Every good piece of literature starts with the expert sales representative; they know what images to show and what benefits and features to address. For the best short summary of industrial marketing techniques, download Business Marketing Association Director Rick Kean's presentation,"Marketing Skills Assessment," delivered to the 2005 AdVenture Electrical Industry Marketing Conference. Learn more on our Marketing Handbook intro page.

Industrial Commercial Photography and Illustration ImageThe views need to be photographed or illustrated. Cutaways and enlargements can be used to focus on benefit/features. Usually in a four-page brochure, it starts off with a signature image on the cover with little or no embellishments. Usually the signature image used for Product Releases. learn how to take such photos on our Photography Design page.

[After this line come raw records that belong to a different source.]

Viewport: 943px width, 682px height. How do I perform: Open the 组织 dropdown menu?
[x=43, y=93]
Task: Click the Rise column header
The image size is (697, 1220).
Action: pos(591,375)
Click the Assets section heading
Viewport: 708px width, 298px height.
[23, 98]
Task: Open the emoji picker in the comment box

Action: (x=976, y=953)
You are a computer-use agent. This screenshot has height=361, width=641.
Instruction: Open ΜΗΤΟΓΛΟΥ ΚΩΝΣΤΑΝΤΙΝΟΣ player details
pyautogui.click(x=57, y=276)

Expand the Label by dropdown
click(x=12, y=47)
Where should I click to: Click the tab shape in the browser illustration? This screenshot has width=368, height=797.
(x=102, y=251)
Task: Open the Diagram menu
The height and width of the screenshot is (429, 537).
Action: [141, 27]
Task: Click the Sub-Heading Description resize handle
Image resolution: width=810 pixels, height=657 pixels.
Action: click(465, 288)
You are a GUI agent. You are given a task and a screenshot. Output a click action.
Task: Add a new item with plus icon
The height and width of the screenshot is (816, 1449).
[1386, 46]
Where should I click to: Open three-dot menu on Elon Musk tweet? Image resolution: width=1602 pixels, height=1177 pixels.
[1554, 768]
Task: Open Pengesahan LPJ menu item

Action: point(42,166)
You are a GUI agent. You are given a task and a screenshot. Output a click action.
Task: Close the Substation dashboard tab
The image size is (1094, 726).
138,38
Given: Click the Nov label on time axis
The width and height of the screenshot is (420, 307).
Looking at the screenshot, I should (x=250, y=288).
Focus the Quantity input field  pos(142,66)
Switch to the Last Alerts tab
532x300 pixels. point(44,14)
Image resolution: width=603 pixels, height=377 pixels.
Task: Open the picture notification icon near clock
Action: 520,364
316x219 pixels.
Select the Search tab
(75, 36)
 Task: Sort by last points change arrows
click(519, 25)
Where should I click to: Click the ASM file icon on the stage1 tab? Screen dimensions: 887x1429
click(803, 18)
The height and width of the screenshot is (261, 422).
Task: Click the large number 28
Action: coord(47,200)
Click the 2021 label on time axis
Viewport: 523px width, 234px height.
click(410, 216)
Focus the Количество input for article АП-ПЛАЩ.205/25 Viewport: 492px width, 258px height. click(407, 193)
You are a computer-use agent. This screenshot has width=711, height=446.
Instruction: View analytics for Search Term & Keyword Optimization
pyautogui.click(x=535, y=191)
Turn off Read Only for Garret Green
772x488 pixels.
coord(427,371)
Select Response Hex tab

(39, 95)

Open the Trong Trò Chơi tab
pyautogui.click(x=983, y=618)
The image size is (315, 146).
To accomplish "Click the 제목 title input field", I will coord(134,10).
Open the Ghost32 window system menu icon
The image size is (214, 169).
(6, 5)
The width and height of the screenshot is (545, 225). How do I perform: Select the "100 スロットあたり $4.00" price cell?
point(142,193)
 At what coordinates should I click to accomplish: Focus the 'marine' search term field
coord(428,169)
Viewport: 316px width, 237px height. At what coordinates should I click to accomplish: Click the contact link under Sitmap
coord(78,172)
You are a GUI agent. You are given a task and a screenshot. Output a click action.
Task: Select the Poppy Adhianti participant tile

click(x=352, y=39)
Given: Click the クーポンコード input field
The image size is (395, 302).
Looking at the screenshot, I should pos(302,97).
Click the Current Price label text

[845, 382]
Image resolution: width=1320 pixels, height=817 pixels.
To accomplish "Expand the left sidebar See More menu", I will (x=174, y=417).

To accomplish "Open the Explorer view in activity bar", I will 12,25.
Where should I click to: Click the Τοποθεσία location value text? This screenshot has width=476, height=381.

As you turn to the first spread, there is room for larger views with cut-aways and callouts. The back is good for a table of specifications. Think about a sales brochure as also being a crutch for the sales person who may not be an expert on the equipment.

Some sales methods wouldn't place as much importance on visual benefit/feature technical literature, better to focus on the problems that the equipment is designed to solve. It's a decision you are going to have to make or combine. How much time, labor, material, cost and engineering saved if you purchase the equipment require much different visuals than equipment benefit feature photos. Knowing your audience, their problem, their budget and timeframe are the most important when choosing your presentation. This page on our site, Literature Design, is one of the most popular and number one on Google and Bing.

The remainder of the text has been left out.